Ultrasound Obstet Gynecol. 2009 Feb;33(2):235-44. doi: 10.1002/uog.6246.
Fetal and placental malignancies are rare complications during pregnancy, but when they occur they may present significant challenges for the perinatology team. Owing to their rarity, there is limited information on many of these entities, with much data derived from individual case reports or small case series. Prenatal diagnosis of these entities is rare and inconsistent, usually in the form of isolated case reports. In the majority of fetal tumors, prenatal features are those of a mass lesion, with or without other non-specific features of fetal compromise such as polyhydramnios, fetal hydrops or intrauterine death, the final diagnosis in most cases being based on postnatal pathological examination.Expectant management is almost always indicated antenatally, with serial ultrasound examinations performed to detect rapid enlargement, metastasis or secondary fetal complications, such as non-immune hydrops, which may require intervention. Delivery should be planned in a specialist center in conjunction with pediatric surgeons and oncologists to allow appropriate neonatal management. Placental malignancy is most commonly in the form of gestatational trophoblastic disease, which requires assessment and management in specialist centers.

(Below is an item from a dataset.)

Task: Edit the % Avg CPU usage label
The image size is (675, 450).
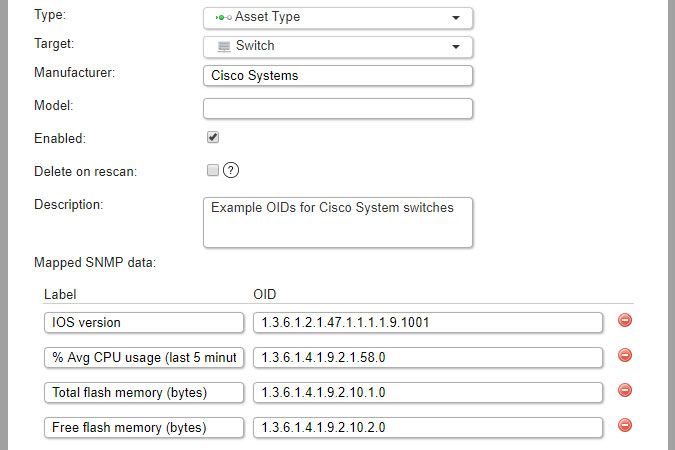Action: pyautogui.click(x=144, y=357)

胎儿和胎盘恶性肿瘤是孕期罕见的并发症,但一旦发生,可能会给围产医学团队带来重大挑战。由于其罕见性,关于这些疾病的许多信息有限,大量数据来自个别病例报告或小病例系列。这些疾病的产前诊断罕见且不一致,通常以孤立病例报告的形式出现。在大多数胎儿肿瘤中,产前特征为肿块病变,伴有或不伴有胎儿窘迫的其他非特异性特征,如羊水过多、胎儿水肿或宫内死亡,大多数情况下最终诊断基于产后病理检查。几乎总是在产前进行期待治疗,通过系列超声检查来检测肿瘤快速增大、转移或继发性胎儿并发症,如非免疫性水肿,这可能需要干预。应在专科中心与小儿外科医生和肿瘤学家共同规划分娩,以便进行适当的新生儿管理。胎盘恶性肿瘤最常见的形式是妊娠滋养细胞疾病,这需要在专科中心进行评估和管理。